[Casper] Timing logins and applicaion startup

Clinton Blackmore clinton.blackmore at westwind.ab.ca
Thu Feb 12 16:37:50 PST 2009


Replies inline:

On 12-Feb-09, at 9:11 AM, Thomas Larkin wrote:

> Are there any errors with the log ins?  Like if you ssh into a  
> client and watch it's system log while a user tries to log in, does  
> it produce any errors?  If all your servers are 10.5.5 you should be  
> in good shape.  I did notice vast amounts of improvements when we  
> ditched 10.5.3 and 10.5.4 on our servers.  10.5.4 was a pile of dung  
> if you ask me.  Also, make sure you are using the correct version of  
> server tools, as this can also cause issues if you are using  
> mismatched versions.
>
> I would suggest you watch a client log in and see what happens by  
> ssh into it and watching the systemlog while it tires to log in.
>

Sigh.  No users experienced this problem when I was nearby today, so I  
was unable to do that.  I did look through the log files on a unit  
that exhibited problems, and have a long section at the end of this  
where I have annotated a log.  Incidentally, I found that colorizing  
the log made it less mind-numbing to trawl through.  A perl script  
called loco http://www.zjuul.net/~jules/loco/ , when used like "./loco  
CJHS-iMacLab-22/system.log | less -R" worked nicely. [I wonder if  
TextWrangler's syntax highlighting could be (ab)used to do this.]
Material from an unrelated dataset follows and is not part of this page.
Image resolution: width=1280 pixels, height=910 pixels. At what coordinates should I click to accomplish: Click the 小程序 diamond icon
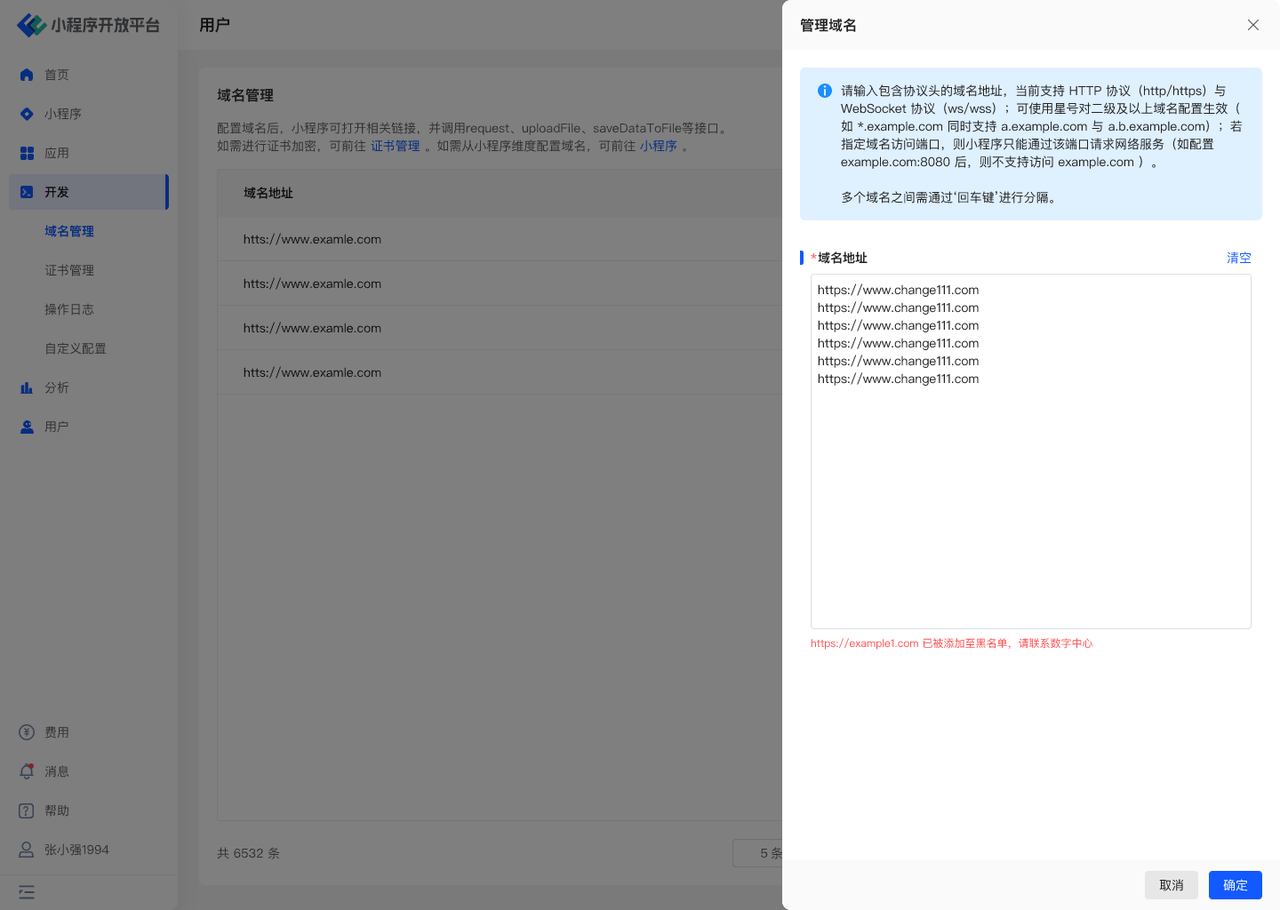click(x=27, y=114)
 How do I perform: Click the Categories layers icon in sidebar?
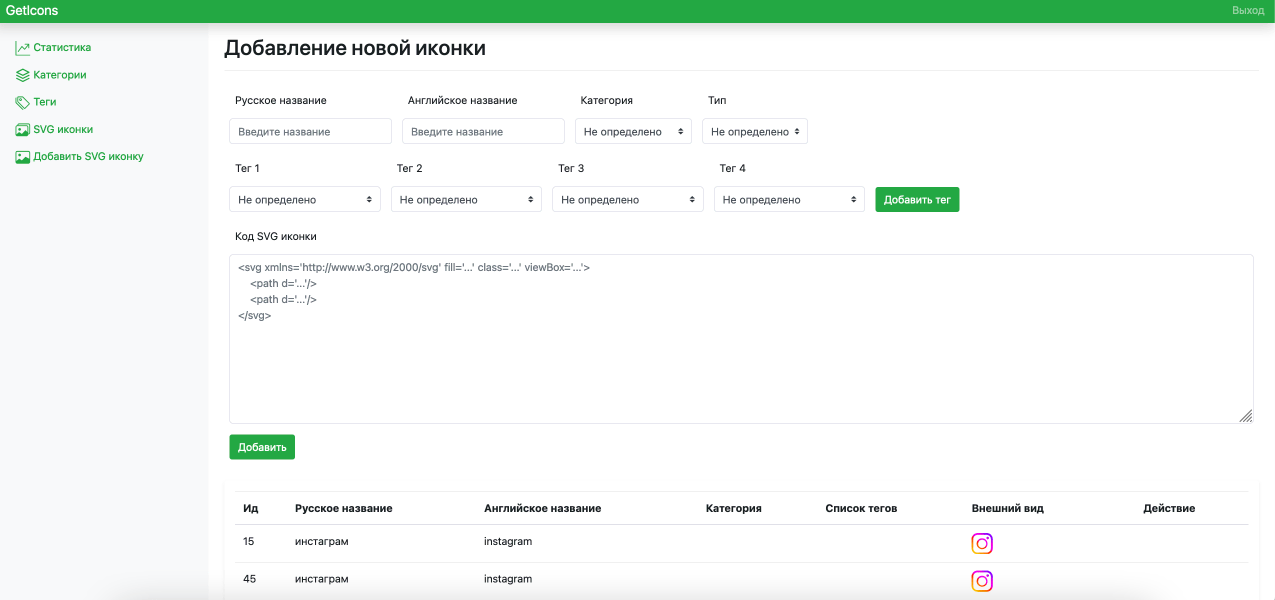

I'm now using the 10.5.6 server admin tools -- does that cause  
problems with previous versions of the OS (are are problems more  
likely when using outdated tools?)


> Also, have there been any changes to your servers and I assume that  
> at one point in time this was all working great?
>

I don't believe so.  Indeed, we seldom even touch our servers to  
upgrade them.

> When we had our similar problems I got an Apple engineer involved  
> and they pretty much told me that OD Masters and Replicas are kind  
> of built around the idea of having no more than 1,000 simultaneous  
> connections at once.

Huh.  Well, this is the first year we've used replicas -- previously  
ever site had its own master and was a universe unto itself.
>
> Also, if you do folder syncing you may want to look at your AFP data  
> throughput charts in Server Admin and see if they fall way below for  
> any reason, then also check out your servers CPU usage history as  
> well.
>

The CPU graph on the server at a school called CJHS -- where, in  
particular, I was having problems -- is at a constant 75% -- which is  
about 10 times what I would expect.  [I wish I had proper monitoring  
in place and could go back further than seven days.  It was hovering  
at a constant 60% almost a week ago, and then jumped up to 75% and  
remained there.]  Running top on the machine, I see that AFP has gone  
off the deep end -- using 599.9% of the available CPU time.  Time to  
reboot that box.  [Only one of our other servers was misbehaving in  
the same way.]  I had turned on all the AFP logging features on that  
machine, and now, when they could be useful, the access log starts at  
Jan 29 and ends on Feb 5th.  It was too verbose, so I have turned off  
many of the logging features.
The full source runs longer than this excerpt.